Charleroi a décidé de redonner vie aux terrils de charbon laissés à l’abandon depuis quarante ans, emblèmes culturels autant que traces d’un passé sombre marqué par une vie pauvre et ouvrière. Nous longeons la Sambre, jolie rivière qui coule au milieu de ces vestiges quasi apocalyptiques. Passant du calme des terrils réensauvagés au bruit des machines, ce parcours pédestre est à la fois sidérant et vivifiant ; il nous invite à croire en une résilience possible. Charleroi fait d’ailleurs partie du réseau Transition.be. Associée au centre culturel de l’Eden, la Boucle noire propose régulièrement des interventions artistiques et des événements pour inviter le grand public et la population à se réapproprier cette histoire et à la transformer.

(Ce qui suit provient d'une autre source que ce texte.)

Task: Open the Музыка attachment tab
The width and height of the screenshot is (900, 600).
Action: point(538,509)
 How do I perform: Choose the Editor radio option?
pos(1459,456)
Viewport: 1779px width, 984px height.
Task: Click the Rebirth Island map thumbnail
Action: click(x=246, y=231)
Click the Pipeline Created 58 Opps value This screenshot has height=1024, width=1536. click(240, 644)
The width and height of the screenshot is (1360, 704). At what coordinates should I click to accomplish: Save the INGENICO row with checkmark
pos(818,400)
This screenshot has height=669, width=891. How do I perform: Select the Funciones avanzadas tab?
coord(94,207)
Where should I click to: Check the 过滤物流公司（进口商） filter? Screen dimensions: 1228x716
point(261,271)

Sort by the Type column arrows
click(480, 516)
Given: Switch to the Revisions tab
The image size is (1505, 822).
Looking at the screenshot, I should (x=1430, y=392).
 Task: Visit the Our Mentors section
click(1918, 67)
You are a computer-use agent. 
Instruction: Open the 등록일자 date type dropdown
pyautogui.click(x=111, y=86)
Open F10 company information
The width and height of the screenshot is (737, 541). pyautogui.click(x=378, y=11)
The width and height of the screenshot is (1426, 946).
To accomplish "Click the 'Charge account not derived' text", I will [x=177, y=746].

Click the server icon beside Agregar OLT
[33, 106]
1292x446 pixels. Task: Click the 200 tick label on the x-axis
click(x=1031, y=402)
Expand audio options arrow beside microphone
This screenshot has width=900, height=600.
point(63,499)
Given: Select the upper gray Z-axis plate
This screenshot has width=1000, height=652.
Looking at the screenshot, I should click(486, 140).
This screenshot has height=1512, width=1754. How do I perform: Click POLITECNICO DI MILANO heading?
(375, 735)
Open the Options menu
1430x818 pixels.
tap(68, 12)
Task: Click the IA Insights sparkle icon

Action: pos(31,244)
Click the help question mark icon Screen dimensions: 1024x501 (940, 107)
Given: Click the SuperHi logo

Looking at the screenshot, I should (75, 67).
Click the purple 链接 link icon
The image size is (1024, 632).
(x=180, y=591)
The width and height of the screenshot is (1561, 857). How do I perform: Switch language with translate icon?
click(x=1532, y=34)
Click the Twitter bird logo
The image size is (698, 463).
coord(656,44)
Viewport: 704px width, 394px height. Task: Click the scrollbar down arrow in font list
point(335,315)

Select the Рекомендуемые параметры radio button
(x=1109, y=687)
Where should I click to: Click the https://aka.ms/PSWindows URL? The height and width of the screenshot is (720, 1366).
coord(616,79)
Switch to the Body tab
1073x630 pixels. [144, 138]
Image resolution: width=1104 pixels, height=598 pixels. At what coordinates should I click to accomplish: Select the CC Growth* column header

Au même titre que l’économie et la résilience environnementale, la culture est un pivot de la reconstruction de la ville – une politique encouragée par la municipalité. On y trouve des équipements culturels à foison (bibliothèques, cinémas, centre international Charleroi Danse, musée de la Photographie…) et de nombreux acteurs dans les domaines du numérique, de la vidéo, du théâtre, etc.

Charleroi montée des terrils
Montée des terrils, Charleroi. Photo : © Élisa Dumay
Vue des terrils, Charleroi. Photo : © Élisa Dumay
Vue des terrils, Charleroi. Photo : © Élisa Dumay

Après notre arpentage, Fabrice Laurent nous accueille à l’Eden, centre culturel de Charleroi dont il est le directeur. Il nous explique comment le centre et toute son équipe ont fait de la crise sanitaire l’occasion de déplacer leurs pratiques habituelles et d’inventer d’autres formes de programmation dans les quartiers de la ville, de créer de nouveaux liens avec les espaces publics et les populations.

Présentation de l’Eden par Fabrice Laurent. Photo : © Élisa Dumay

3e étape : Le Teil, culture de la reconstruction et reconstruction par la culture

Le Teil a tous les attributs d’une ville périurbaine nichée entre l’Ardèche – dont elle est la porte d’entrée – et le Rhône, à quelques pas de Montélimar et de la fameuse autoroute A7. Son statut de ville passante a de l’avenir, mais il engendre pour l’instant de nombreuses nuisances routières et très peu de retombées économiques, en attendant la déviation à venir.

Arpentage du Teil avec les agents municipaux de l’urbanisme. Photo : © Élisa Dumay

La ville n’a pas connu, comme Charleroi, une désindustrialisation brutale. Elle a vu toute son activité cheminote et cimentière (usines Lafarge) décliner peu à peu en cinquante ans, jusqu’à laisser la paupérisation s’installer et les quartiers se couper les uns des autres. Pourtant, de cette culture ouvrière restent les traces vivaces d’une identité multiculturelle et d’un esprit collectif puissant. C’est d’ailleurs cette force teilloise qui a fait surgir un immense élan de solidarité lors du tremblement de terre de novembre 2019. Sans conséquences humaines, il a tout de même fragilisé une ville déjà pauvre et malmenée sur le plan de l’urbanisme. Près de 10 % des habitations ont été touchées et des centaines de personnes ont dû brutalement quitter leurs logements.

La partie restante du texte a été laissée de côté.